Years ago, I saw a very funny cartoon which showed how people in EMS viewed each other. I don’t remember the whole cartoon, I just remembered how the EMT viewed the paramedic. The paramedic was drawn as Darth Vader.
I like to think I am benevolent. I rarely ever raise my voice or express displeasure. And when it comes to driving, I let my partner handle that. Unless they are driving like a mad person or unless they ask for directions, they control that aspect. I know some medics not only run the calls, but also do all the driving to the calls and from the hospitals back to town. The only time they don’t drive in when they are teching an ALS call.
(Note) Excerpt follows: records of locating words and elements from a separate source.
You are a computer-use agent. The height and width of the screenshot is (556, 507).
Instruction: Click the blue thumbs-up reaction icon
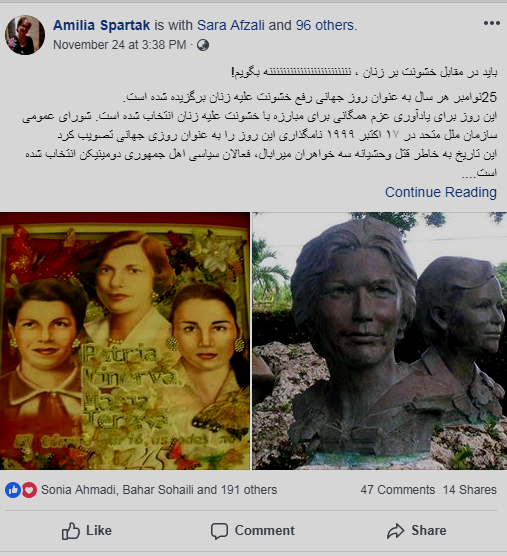(13, 490)
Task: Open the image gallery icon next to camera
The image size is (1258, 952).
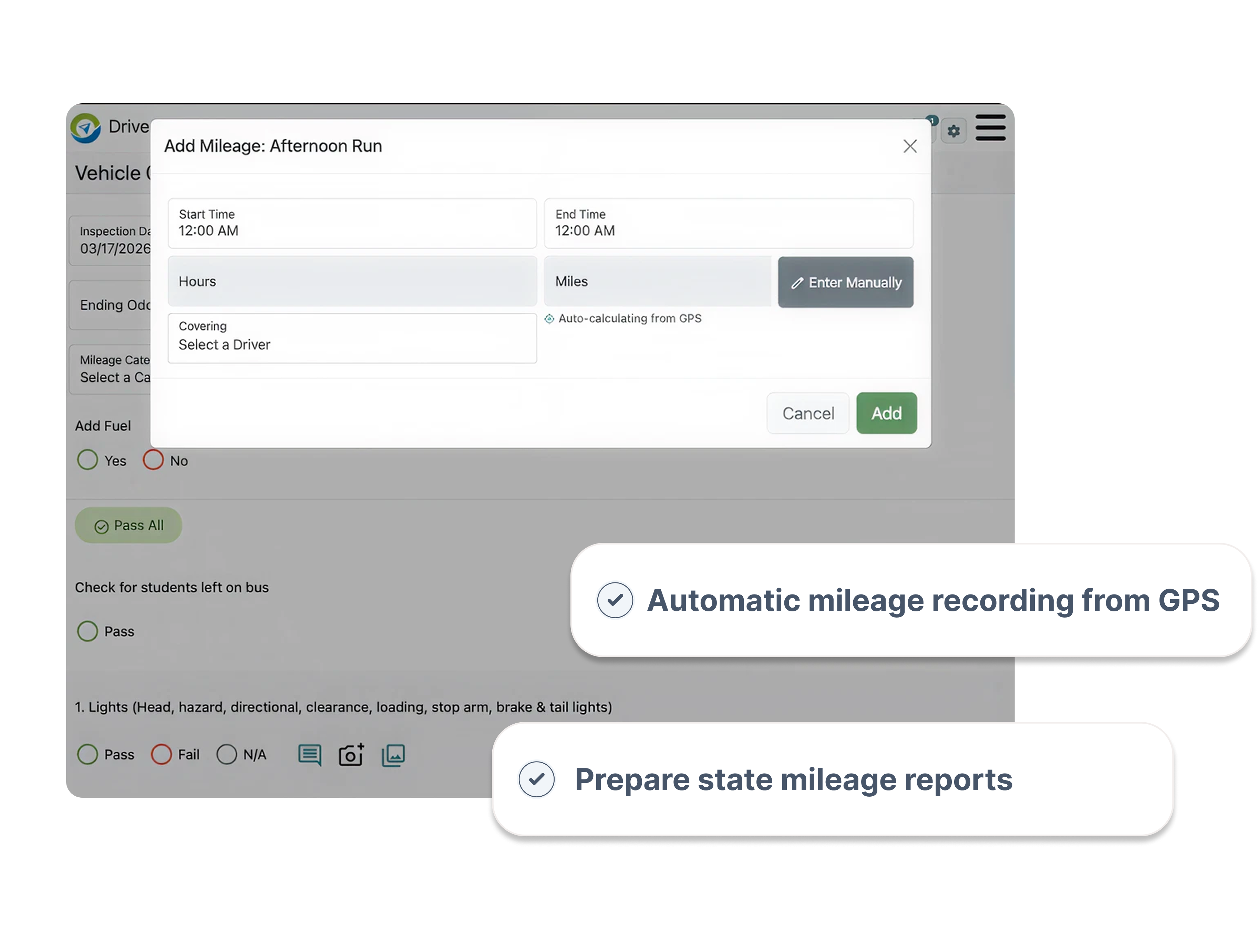Action: point(392,755)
This all is not to say that medics can’t learn a lot from their partners. A new medic particularly would be wise to listen to a more road experienced partner. The saying “Paramedics save patients, EMTs save paramedics” has a great deal of truth to it. A partner who knows what they are doing and what is expected of them can make or break a call for you. Even today, sometimes a partner will point something out to me I might have missed, and I am grateful for that.
A medic needs to know what their partner is capable of and plan accordingly. If you don’t think you can trust your partner’s blood pressure reading, then don’t trust it. Only assign them do what you know they are capable of. You can have them do anything, but you need to verify anything you are uncertain about. If a call goes bad, the medic has to take the rap. Publicly blaming a partner is not an excuse.